Key findings with regard to likelihood of having inactive HBV at following year:
“odds were 97% for initial level of HBsAg <100 IU/mL”
“odds were 85% for patients with initial levels 100-1000 IU/mL and 76% for patients with initial levels >1000 IU/mL”
Also, “patients with HBV activity who had levels of HBV DNA <5000 IU/mL and decreases in HBsAg of 0.5 log IU/mL or more for 1 year had a high probability of becoming carriers of inactive HBV in the next year.” Figure 2 in an easy graphic form shows cumulative probabilities of becoming inactive or active HBV over the three-year period.
In the second study, Hsu et al performed a prospective study of 161 consecutive patients with undetectable HBV DNA following 3 or more years of entecavir. After stopping therapy, patients were monitored for relapse.
49.2% of patients had a clinical relapse (defined by elevation of both HBV DNA >2000 IU/mL and by elevated ALT >2-fold ULN)
81.7% had virological relapse (HBV DNA >2000 IU/mL).
All patients with HBeAg-positivity had clinical relapse and were retreated.
For HBeAg negative patients at end of treatment, 39.2% had a clinical relapse & 77.4% had a virological relapse.
Serum HBsAg level predicted relapse among HBeAg-negative patients: 11 patients with HBsAg <10 IU/mL did not relapse. The lower the serum level of HBsAg at the end of treatment, the lower the rate of clinical relapse (see Figure 1). Of those with HBsAg 100-1000, there was ~25% clinical relapse at 30 months f/u and more than 50% virological relapse.

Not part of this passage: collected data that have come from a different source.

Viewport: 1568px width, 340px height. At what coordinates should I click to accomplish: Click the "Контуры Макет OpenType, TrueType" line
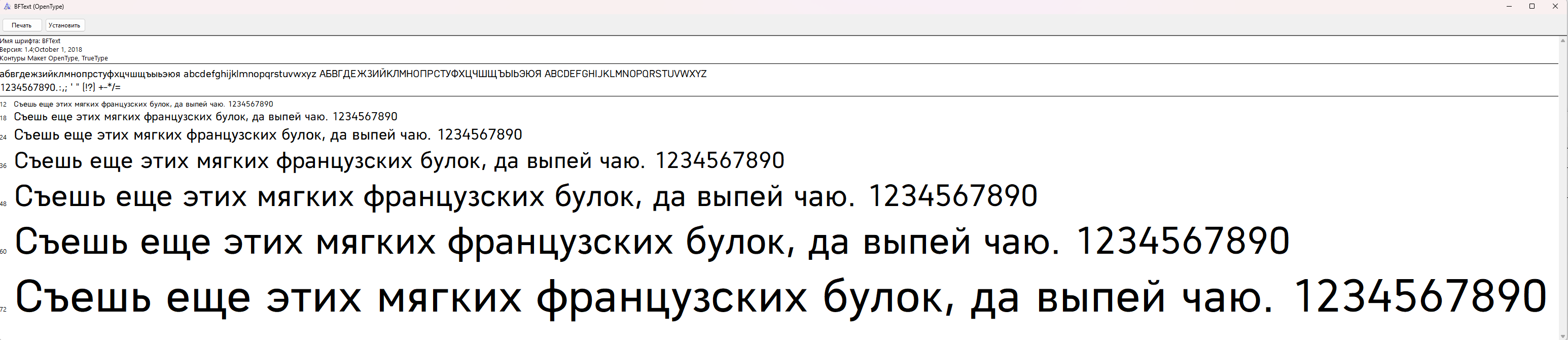click(x=54, y=58)
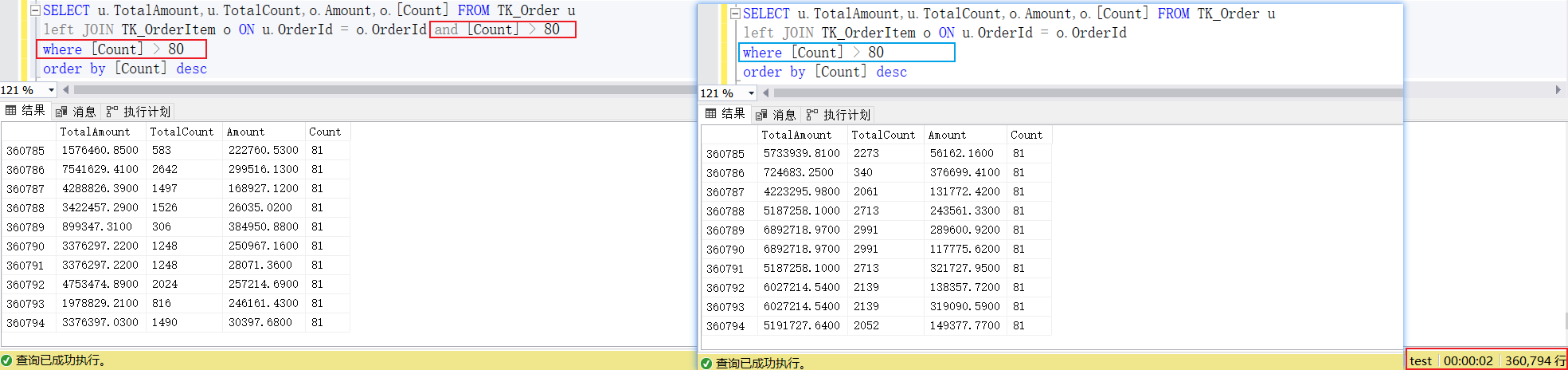Select row 360790 in the left results grid
This screenshot has width=1568, height=370.
coord(25,246)
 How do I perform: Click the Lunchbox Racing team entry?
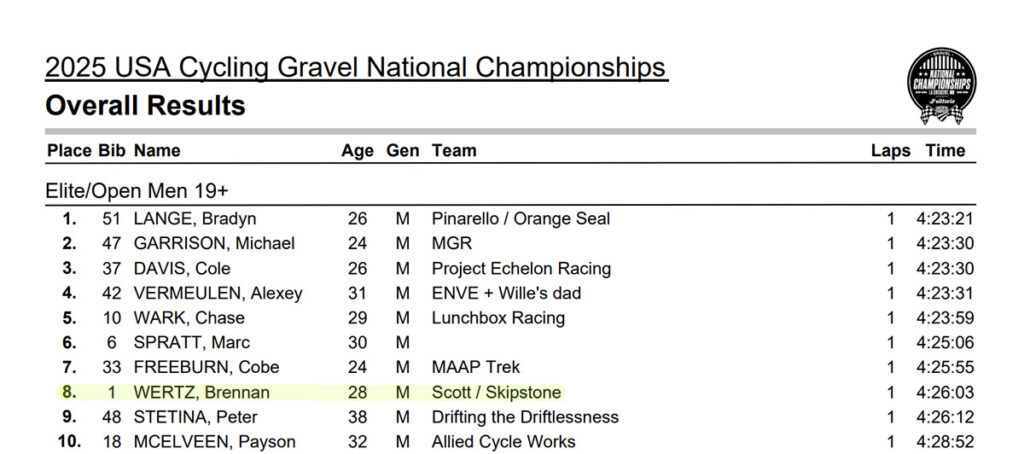coord(498,318)
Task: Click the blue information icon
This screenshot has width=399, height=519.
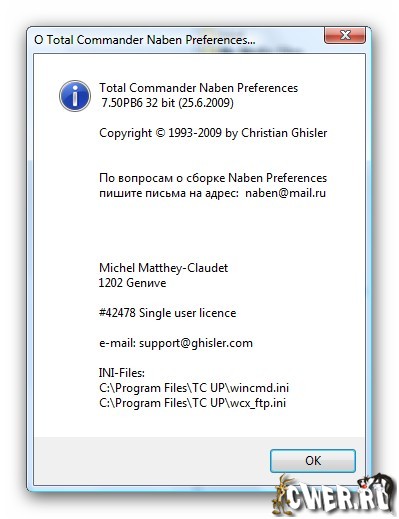Action: pyautogui.click(x=75, y=96)
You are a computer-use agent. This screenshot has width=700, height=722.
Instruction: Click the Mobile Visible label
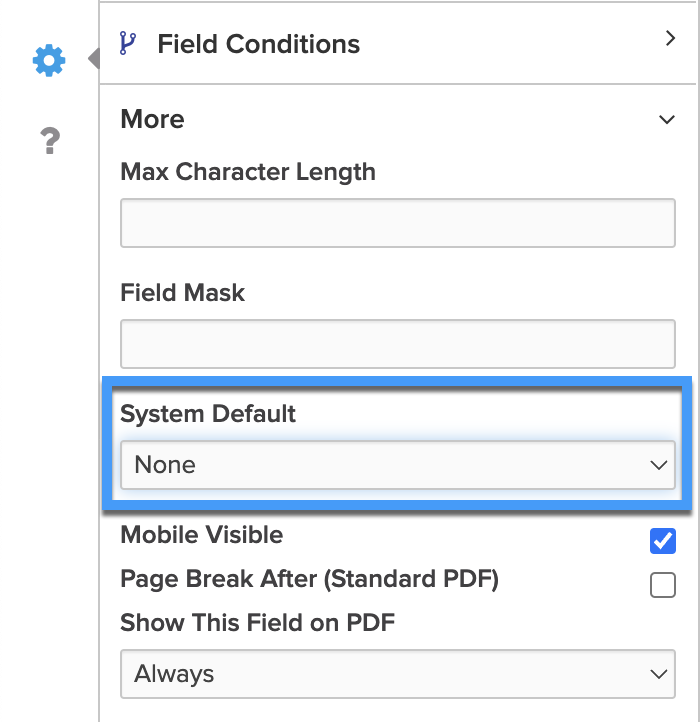click(x=202, y=535)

My take: HBsAg level is becoming important in truly determining who has inactive HBV and reflects the likely natural history. It is expected that using HBsAg levels will be increasingly used to determine management of HBeAg-negative HBV.
Editorial: MH Nathanson, N Terrault Hepatology 2016; 64: 328-29. This very unusual editorial explains a published erratum of 2010 paper reversing a claim that patients with Hepatitis B who had achieved HBsAg clearance had markedly decreased rates of hepatocellular carcinoma (37 cases per 100,000 person-years). After correction of the arithmetic error, the rate of HCC in this population was actually 442 cases per 100,000 person-years. The editorial does reiterate that studies have shown lower HCC among those with low HBV DNA which is a prerequisite for HBsAg clearance. Exact risk is difficult in this population due to infrequent development of HBsAg loss and infrequent development of HCC. The message: While loss of HBsAg may lower HCC risk, there remains a need for HCC surveillance.
A recent study (CQ Pan et al. NEJM 2016; 374: 2324-34) showed that tenofovir administered to mothers starting at 30-32 weeks of gestation lowered the rate of perinatal hepatitis B virus (HBV) acquisition.This was a multi center, open-label, randomized parallel-group design trial. The maternal tenofovir dose was 300 mg.
200 mothers with HBeAg and HBV DNA >200,000 IU/mL in this study
68% achieved an HBV DNA level <200,000 IU/mL (compared with 2% of controls). Above this threshold has been shown to be associated with increased HBV transmission.
5 of 97 (5%) in the treatment group acquired HBV compared to 18 of 100 in the control group. However, in the per-protocol analysis which excluded infants born to women who withdrew consent, were lost to follow-up, or discontinued therapy there were 0 cases of transmission (0 of 88).
There were no specific safety signals identified in this study. In the discussion, the authors note that the Antiretroviral Pregnancy Registry which includes data from 4013 women who received tenofovir, the rate of birth defects with TDF was 2.4% compared to the general population rate of 2.7%.
My take: This study provides more evidence that antivirals can prevent perinatal HBV infection.